▸ What this task involves: Rewrite the items from the line containing "712x879 pixels." through the line containing "pyautogui.click(x=305, y=25)", replacing "transitions tab" with "transitions panel" and leaving everything else unchanged.

(Saved entries)
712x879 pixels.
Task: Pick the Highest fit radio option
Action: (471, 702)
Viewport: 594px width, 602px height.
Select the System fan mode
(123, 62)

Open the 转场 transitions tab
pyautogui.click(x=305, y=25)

--

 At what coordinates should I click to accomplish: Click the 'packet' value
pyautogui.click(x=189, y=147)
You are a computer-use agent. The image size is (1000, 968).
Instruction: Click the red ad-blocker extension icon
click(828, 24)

▸ Written solution:
712x879 pixels.
Task: Pick the Highest fit radio option
Action: (471, 702)
Viewport: 594px width, 602px height.
Select the System fan mode
(123, 62)

Open the 转场 transitions panel
pyautogui.click(x=305, y=25)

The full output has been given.